The IOS FastDesign™ system offers clinicians a simple, convenient and affordable solution for same-day dentistry. The FastScan® digital impression unit features laser line scanning technology, whereby the probe remains stationary in the mouth. The TS150™ in-office mill features a fast 150,000 rpm spindle for precision milling, and an orbital milling strategy for excellent marginal integrity of the final restoration.

IOS Technologies Inc.

858-202-3360

ios3d.com

 

iTero® Imaging System

The iTero® imaging system is now available as a single hardware platform with software options for restorative and orthodontic procedures. The improved device has advanced optics and enhanced algorithms that are said to substantially increase the speed of capture to reduce overall scanning time. The new scanning wand and fiberoptic cord are light and ergonomic.

Additionally, full color model rendering is available that enables clinicians to show patients a life-like final model of their scanned dentition.

Align Technology Inc.

408-470-1000 aligntech.com

 

CEREC® Omnicam

CEREC® Omnicam’s advanced design features a completely new, ergonomic handpiece and special optics to guarantee unsurpassed intraoral access. New ColorStreaming allows continuous capture of the oral cavity as well as displaying the 3D data in full color. Operator convenience has been greatly improved by making the system completely powder-free while retaining Sirona’s high standards for precision.
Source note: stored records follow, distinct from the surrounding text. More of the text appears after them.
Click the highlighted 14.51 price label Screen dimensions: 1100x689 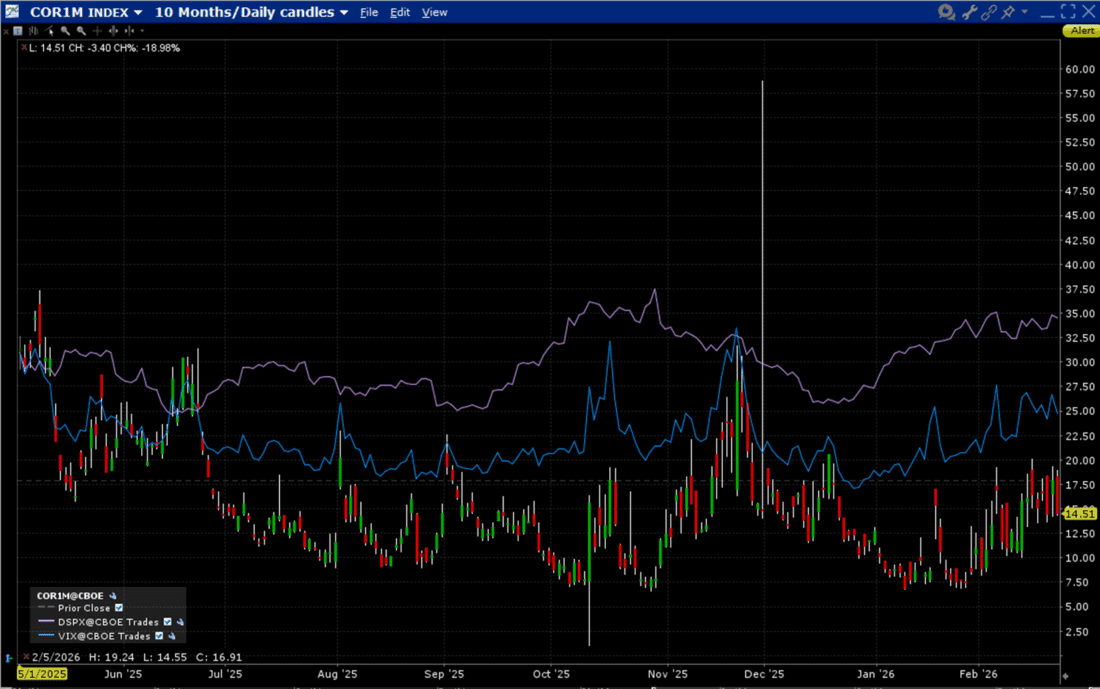coord(1079,513)
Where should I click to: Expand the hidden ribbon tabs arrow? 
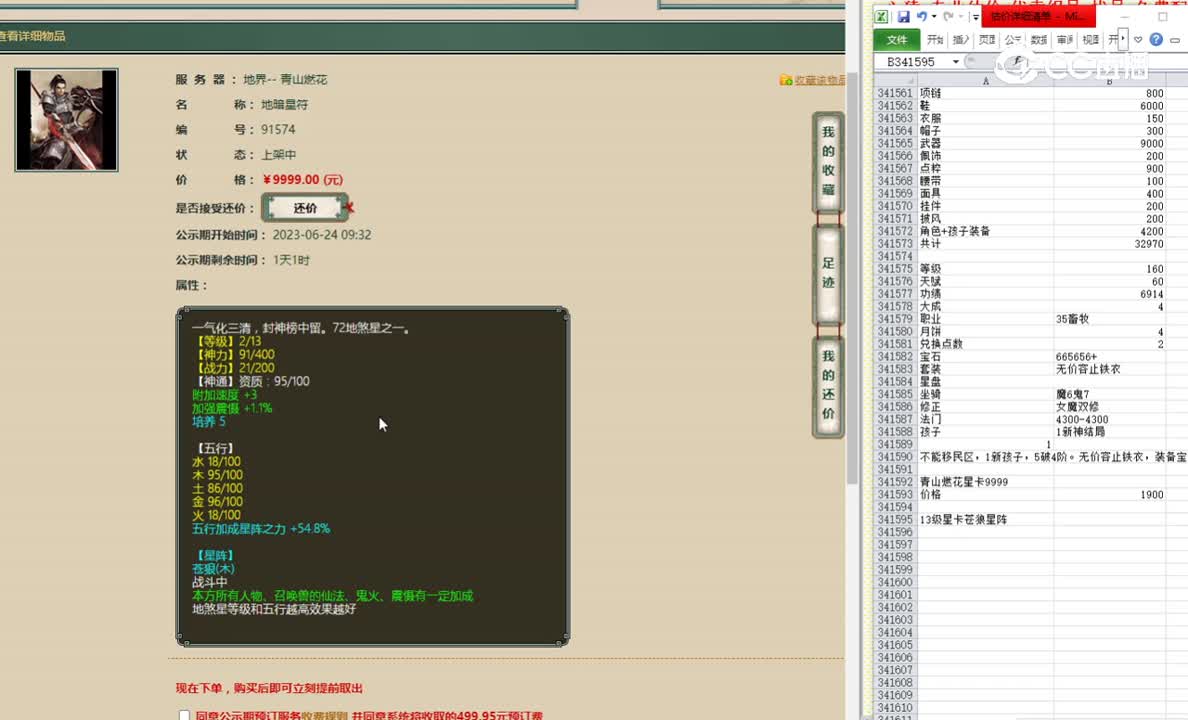click(1123, 40)
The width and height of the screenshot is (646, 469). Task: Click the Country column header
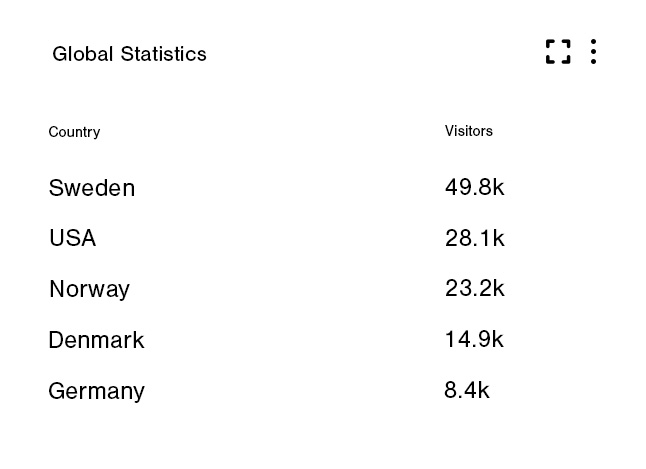74,132
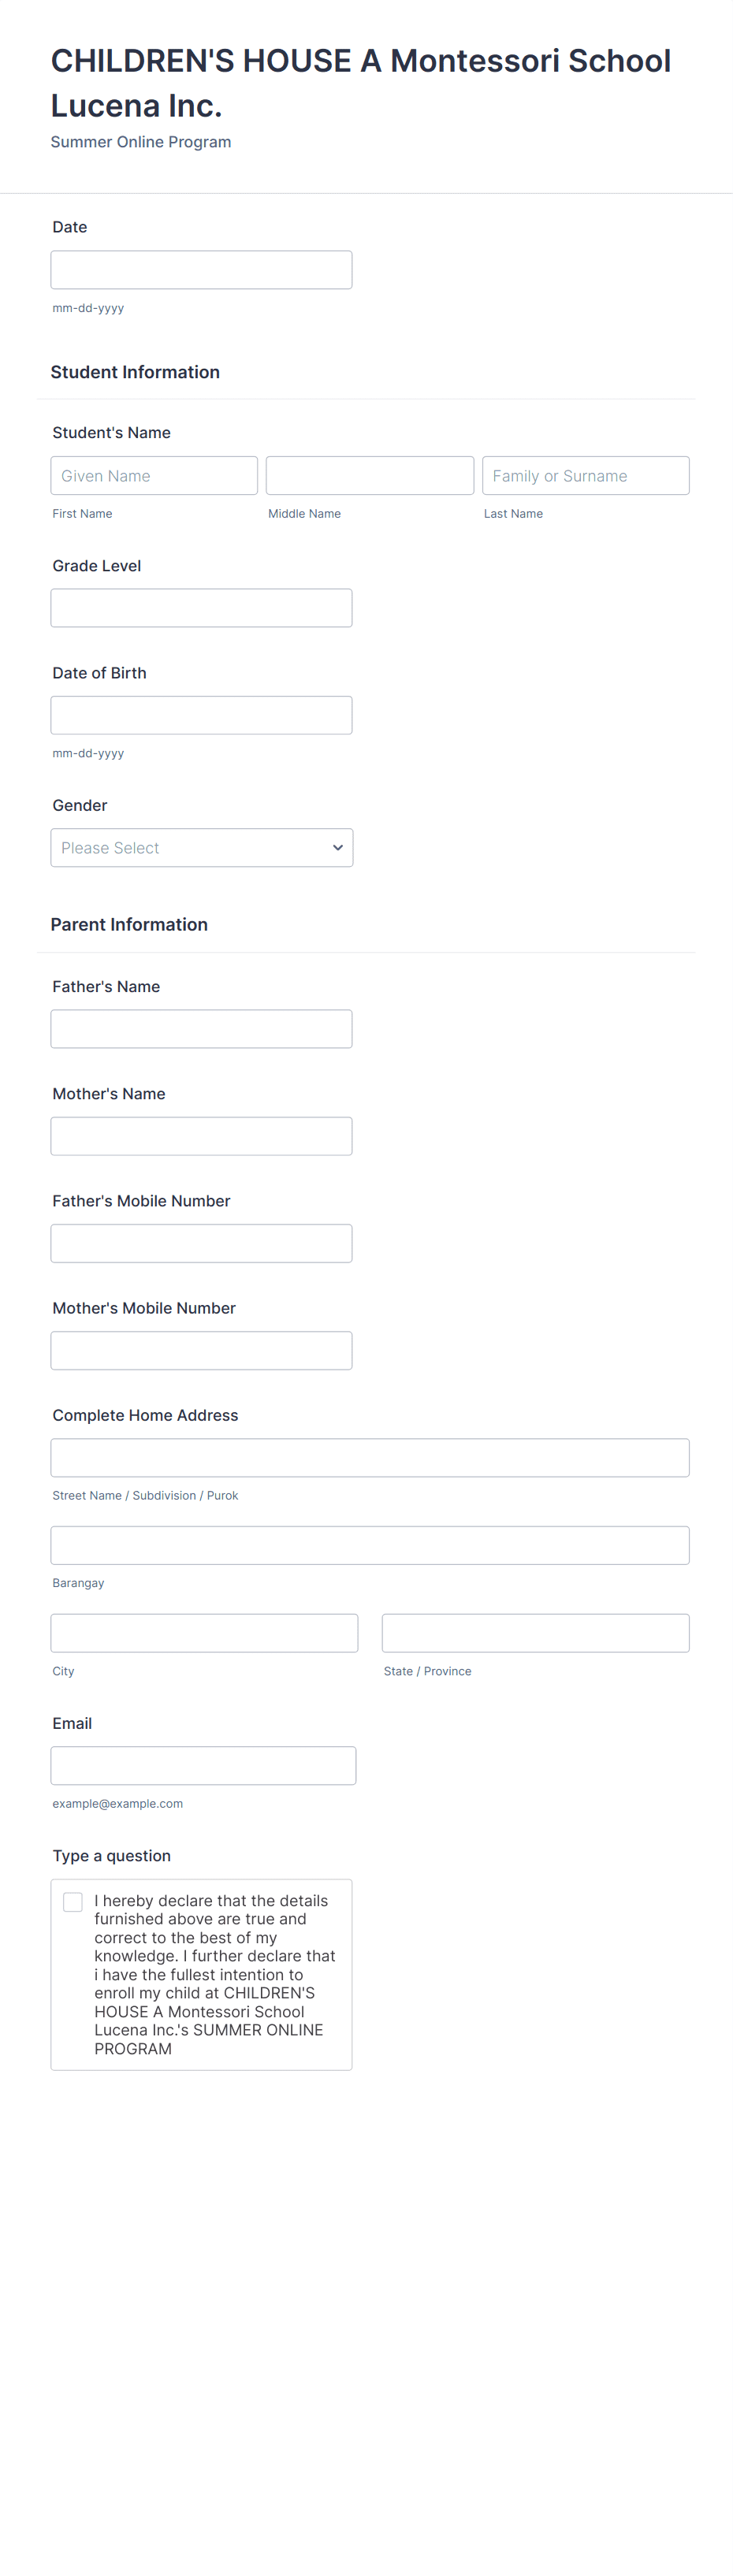
Task: Check the declaration agreement checkbox
Action: (73, 1902)
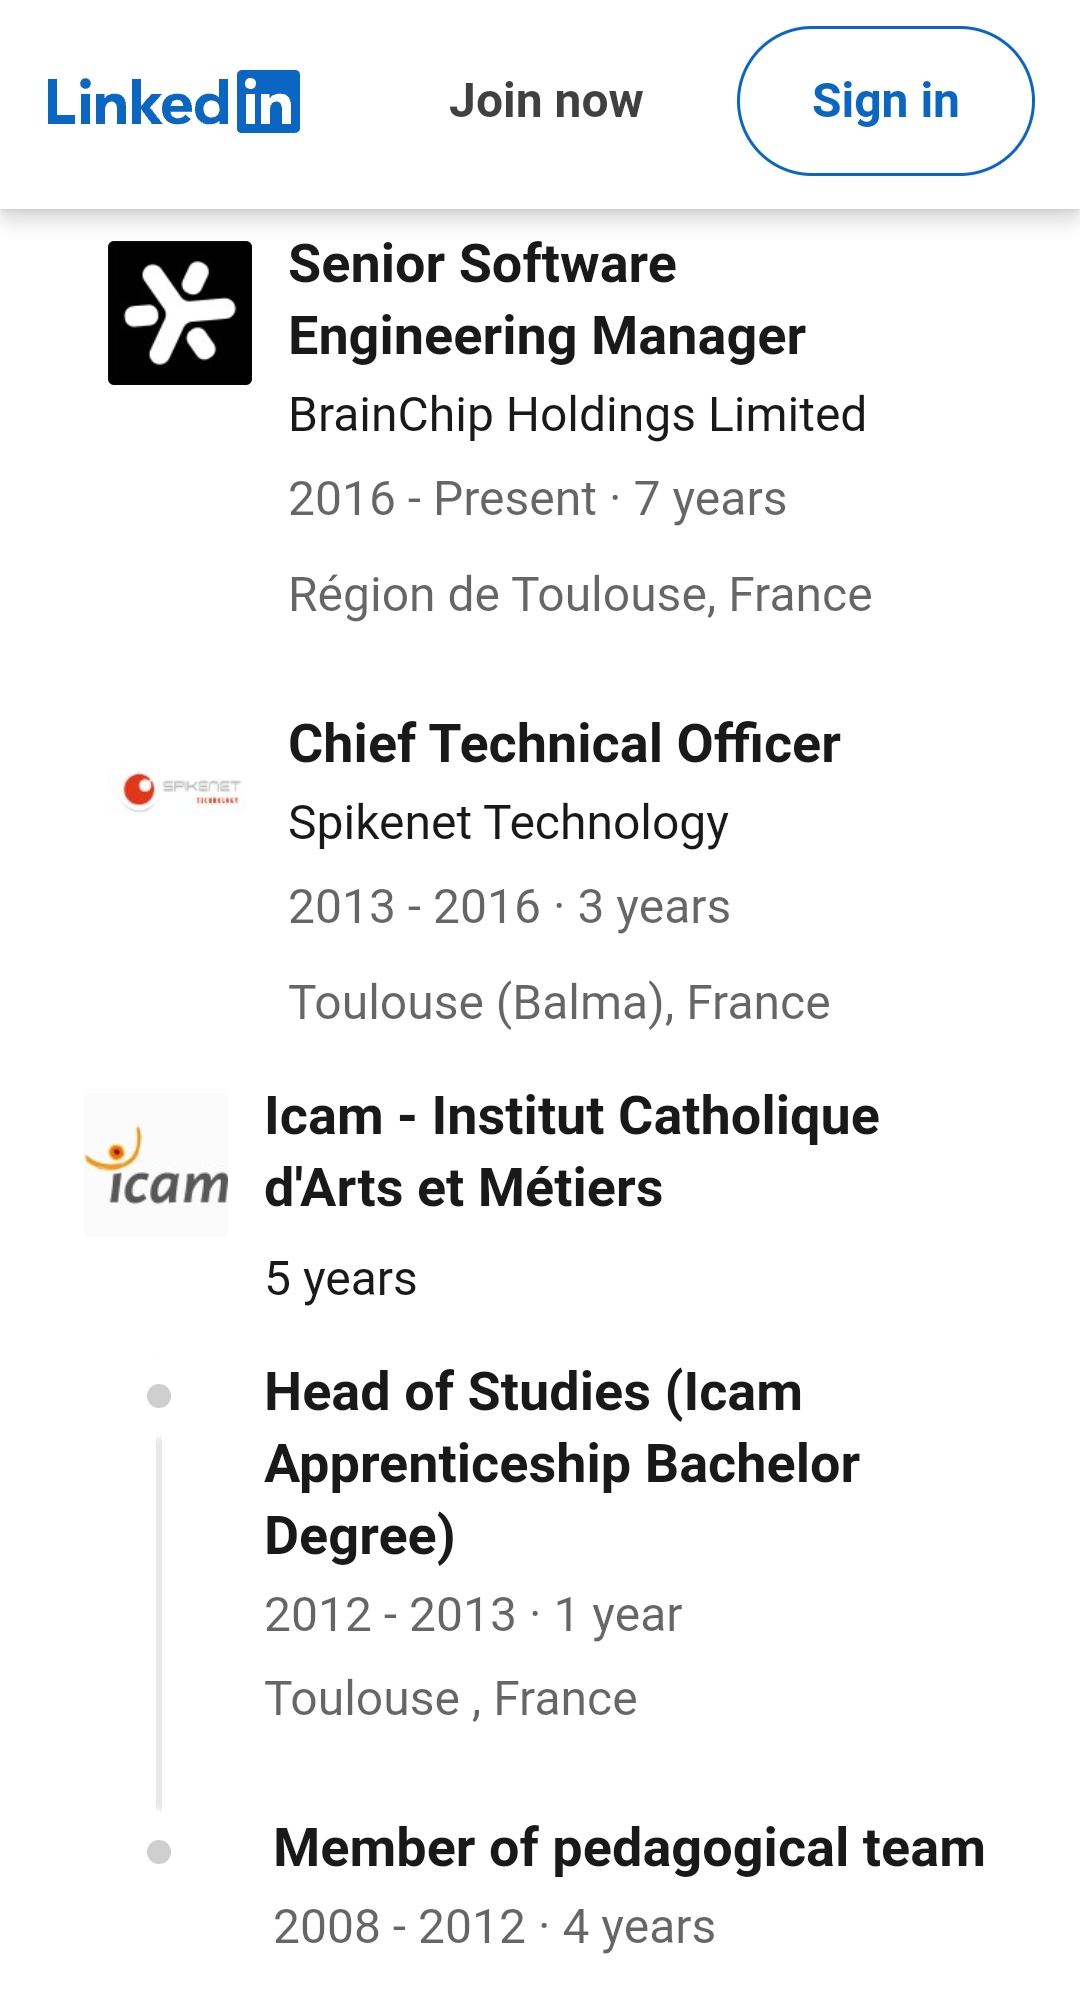Select Member of pedagogical team entry
The image size is (1080, 1990).
[x=629, y=1848]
The CEREC Omnicam also records 2D and 3D data, captures half-arch and full-arch impressions with industry-leading speed and provides a uniform field of illumination for increased precision.

Sirona Dental Systems Inc.

800-659-5977 cereconline.com

Dr. Mike DiTolla takes a peak into the future of this technology

I took my first digital impression in the summer of 2007. Struggling with this first, somewhat “user-unfriendly” system, I found it hard to believe that this was going to be the future of dental impressions. Companies proclaimed that within five years every dentist would be taking impressions this way.

Things rarely change that fast in dentistry. It would be two more years before I would notice the biggest, unadvertised benefit of digital impressions: I was becoming a better dentist.

All U.S. states require dentists to complete a certain amount of continuing education each year to renew our dental licenses. The message is clear: Sharpen your skills and we will let you continue to practice.

My first major improvement was implementing loupes. Buying them was easy, but actually wearing them for the first two weeks was hard. But we adapt, and now I won’t treat a patient without them. Now imagine loupes on steroids, with 20 to 40 times the magnification. You can’t wear loupes that powerful or they would be the size of the Hubble telescope. Yet that’s what digital impressions do.

They show you a world you haven’t seen before. I was shocked the first time I saw my ragged crown margins after finishing my prep with a coarse bur instead of a fine one.

Today, instead of staring at the intaglio surface of a silicone impression, I see an enormous virtual model of my prep on the screen - warts and all.

And I get to change my prep to remove the warts. My eyes now see things on the actual preps they never saw before. Suddenly, I have become a better dentist AND am saving 20 percent on my lab bill because the lab doesn’t have to make a model. I doubt every dentist will be taking digital impressions in five years, but I’m certain the majority of those who strive to be better dentists most certainly will.